The San Francisco startup has been scrambling to catch up with demand following manufacturing snafus at its factory in China.

Paul Sloan Former Editor
Paul Sloan is editor in chief of CNET News. Before joining CNET, he had been a San Francisco-based correspondent for Fortune magazine, an editor at large for Business 2.0 magazine, and a senior producer for CNN. When his fingers aren't on a keyboard, they're usually on a guitar. Email him here.
Paul Sloan
3 min read

Dropcam CEO Greg Duffy at his San Francisco offices CNET/James Martin

Dropcam founder and CEO Greg Duffy argues passionately that cloud is creating huge opportunities for startups to build hardware, just as his company does.

He's also learning first hand just how hard that can be.

This morning the company began taking general orders for its newest cloud-based home-monitoring camera -- about two months behind schedule. The setback stemmed from a good problem (big customer demand) and a painful one (sloppy manufacturing by the factory in China).

And so Duffy and his team have spent the last few months scrambling to figure out why the image quality wasn't up to snuff. He oversaw the switch to a new manufacturer in China, and he did a ton of damage control, telling any customer with a pre-ordered camera that they can have a replacement without having to return the old one.

"I've been quoted as saying, 'Don't ship until it's ready,'" said Duffy. "This is definitely our test of customer service mettle as a startup."

Dropcam HD David Carnoy

Dropcam rolled out its latest camera at CES in January, and the response was huge. The camera adds a bunch of features -- such as HD and night vision -- that you can read about here. To do that and more -- all while bringing down the price down to $149 from $199 -- Duffy decided that Dropcam would begin manufacturing the device itself, ending its partnership with Axis Communications.

To oversee that, he made a big hire, bringing on Doug Chan as vice president of operations. Chan ran manufacturing for Pure Digital, the company that made the Flip videocam before it sold to Cisco.

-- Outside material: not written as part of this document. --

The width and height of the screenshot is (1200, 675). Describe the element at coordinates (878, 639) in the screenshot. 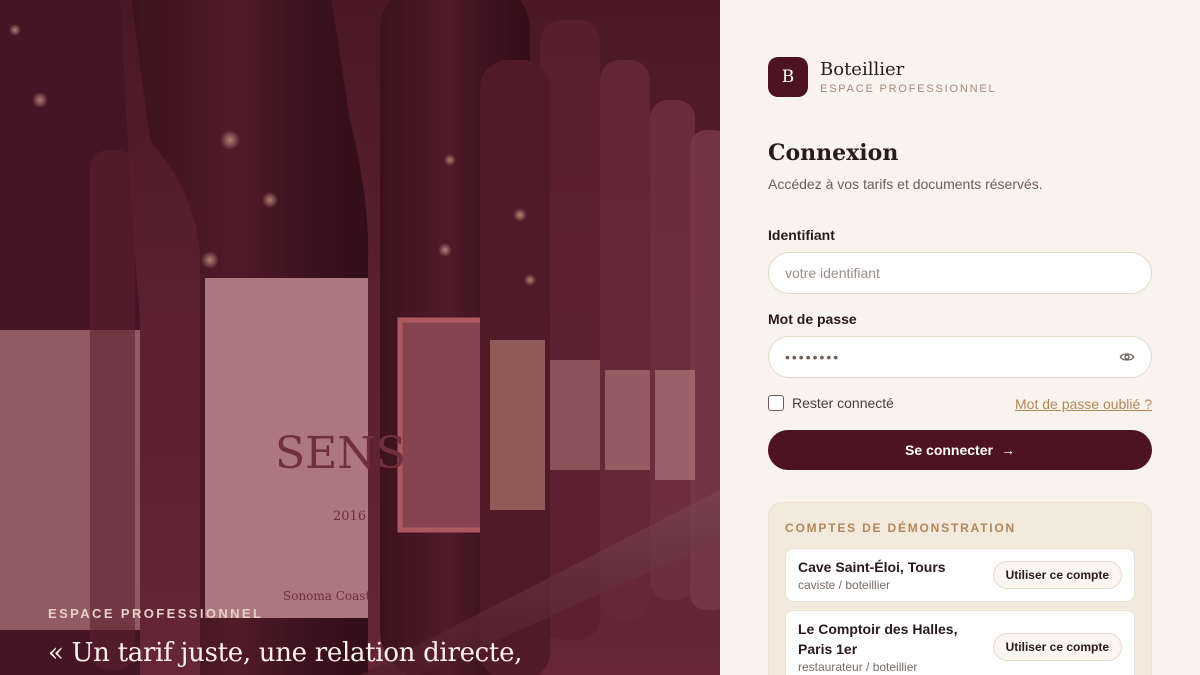

I see `demo-account-name: Le Comptoir des Halles, Paris 1er` at that location.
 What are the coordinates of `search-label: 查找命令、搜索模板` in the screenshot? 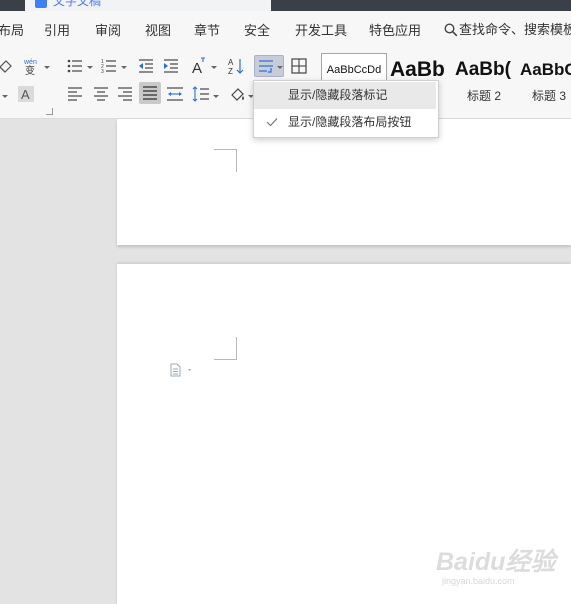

Duffy was psyched about all the improvements. The camera got sweet coverage at CES, and the orders came flying in. In the first few weeks -- you can see my video with Duffy from CES here -- Duffy said Dropcam received more preorders than it received for orders overall for 2011. He won't disclose specific numbers, but he did reveal that last Dropcam's revenue last year was well over $1 million, so clearly the post-CES sales were strong.

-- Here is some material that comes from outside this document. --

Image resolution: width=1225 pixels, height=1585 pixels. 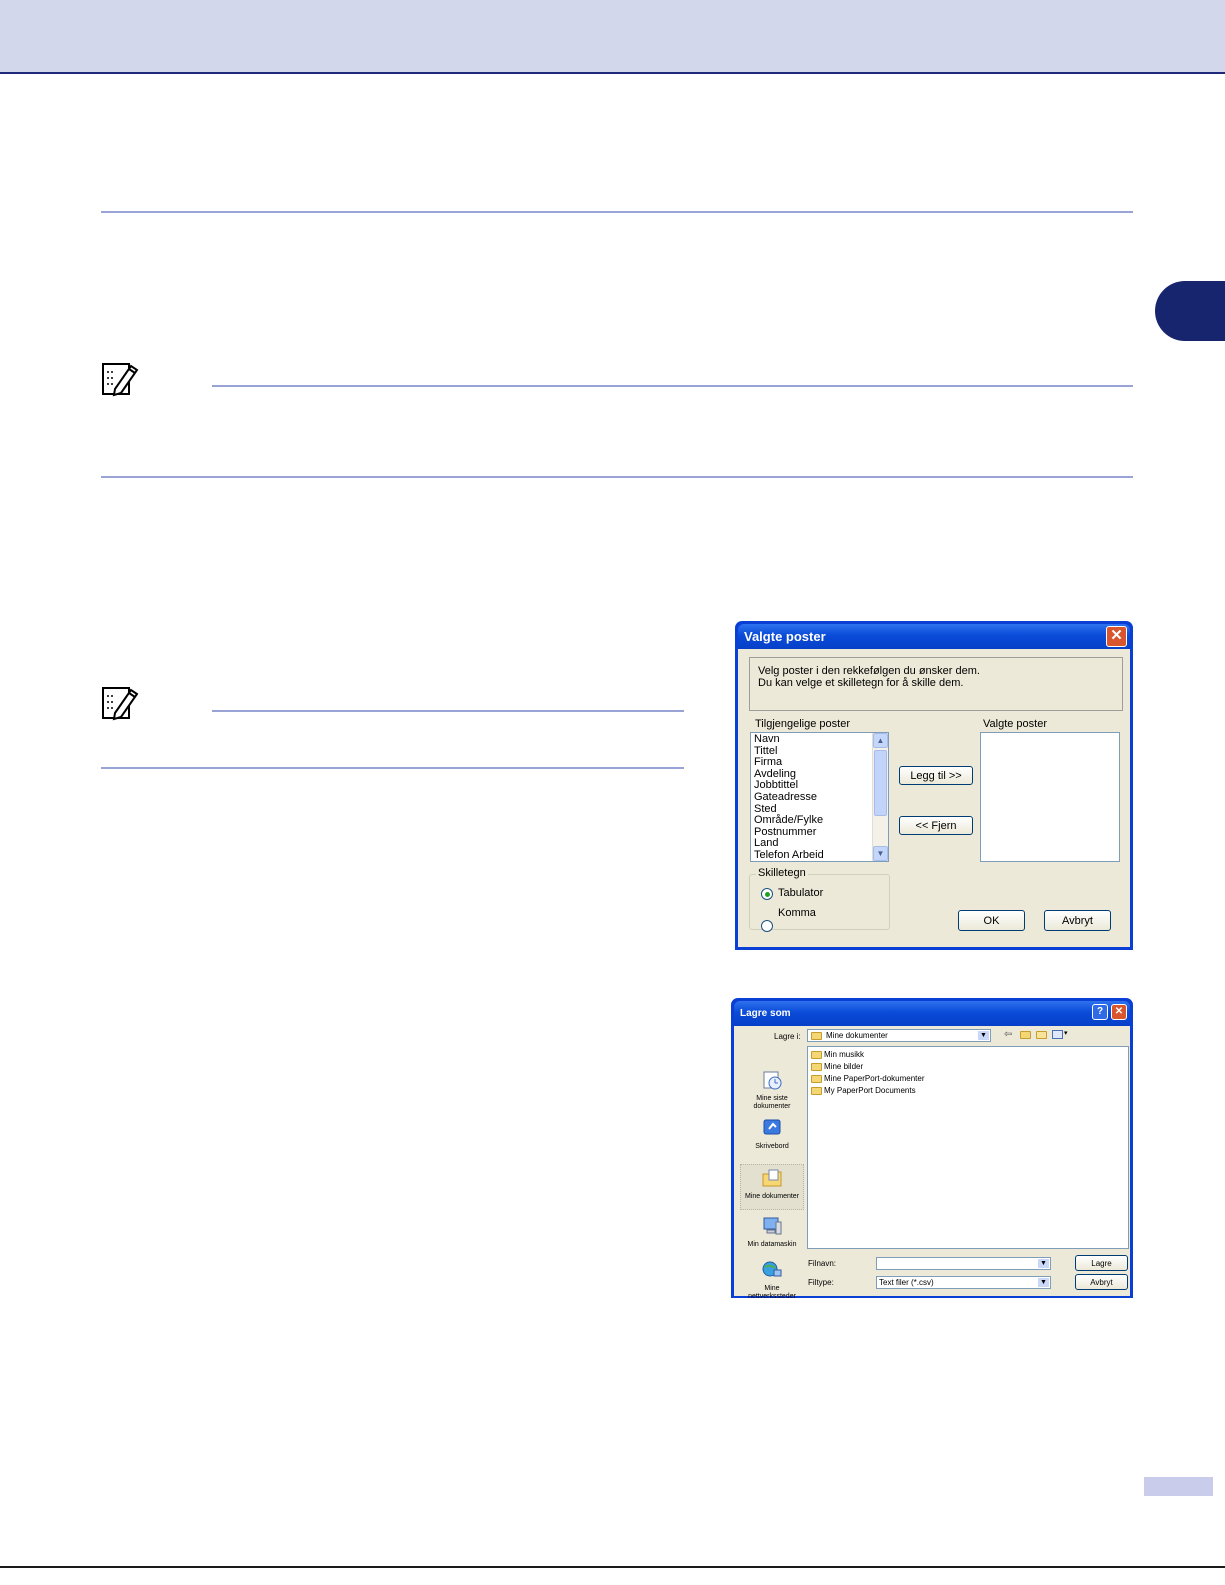 I want to click on file-name: Min musikk, so click(x=844, y=1054).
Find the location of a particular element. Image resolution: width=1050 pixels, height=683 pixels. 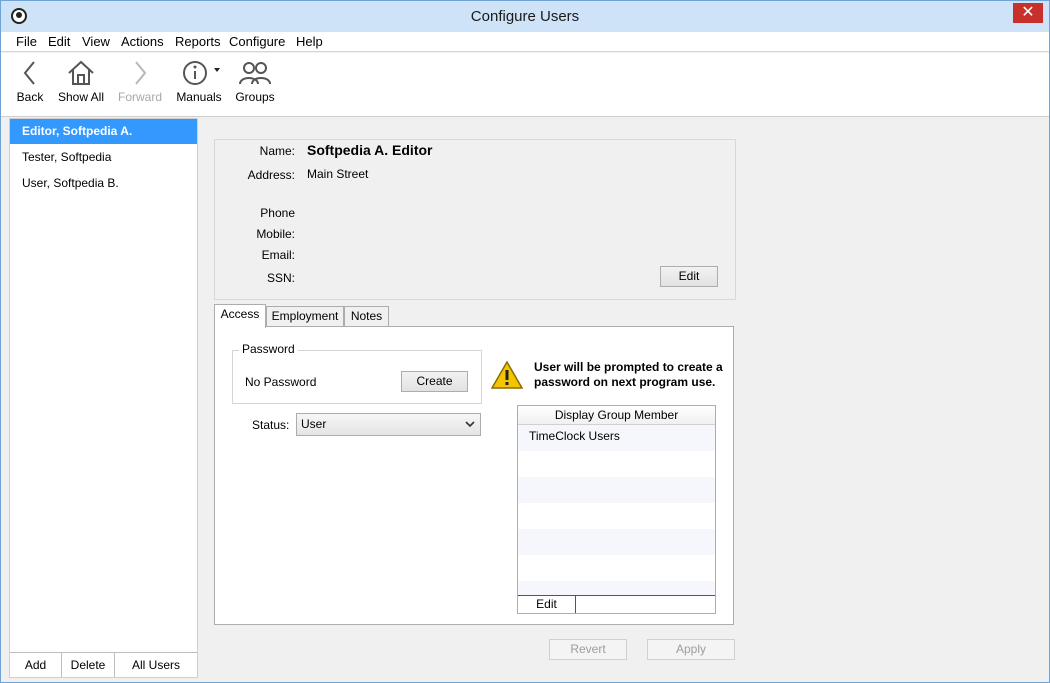

show-all-label: Show All is located at coordinates (81, 97).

The problem was discovered soon after some people received their preorders. "We immediately noticed customers giving feedback about the image quality," said Duffy.

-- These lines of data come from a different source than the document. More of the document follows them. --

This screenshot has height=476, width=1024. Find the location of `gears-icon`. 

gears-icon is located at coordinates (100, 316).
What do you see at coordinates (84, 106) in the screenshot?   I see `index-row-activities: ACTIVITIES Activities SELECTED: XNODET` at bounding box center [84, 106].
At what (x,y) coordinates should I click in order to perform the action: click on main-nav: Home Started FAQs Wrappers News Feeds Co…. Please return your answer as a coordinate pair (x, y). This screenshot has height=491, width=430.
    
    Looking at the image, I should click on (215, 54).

Part of the problem, Duffy said, was that the factory he was using in Shanghai was good at small runs. But as the volume increased -- and demand was 10 to 15 times what he had expected -- quality went the other way.

He and Chan decided to route the devices through Dropcam's San Francisco headquarters, where they inspected them. That's when they discovered how big the problem was and decided to find a new factory.

"Doug flew to China and started things all over," said Duffy.

They switched to a factory in Shenzen, going with the same one that made Flip Cameras and where Chan had a relationship. In the process, Dropcam upgraded the lens, and a few days ago the company again began fulfilling preorders.

"It's probably one of the best problems that a startup can have -- chasing demand," said Duffy.

And so now, with a ton learned about the challenges of making a device in China, Dropcam is officially shipping what it bills as the "world's smallest Wi-Fi monitoring camera."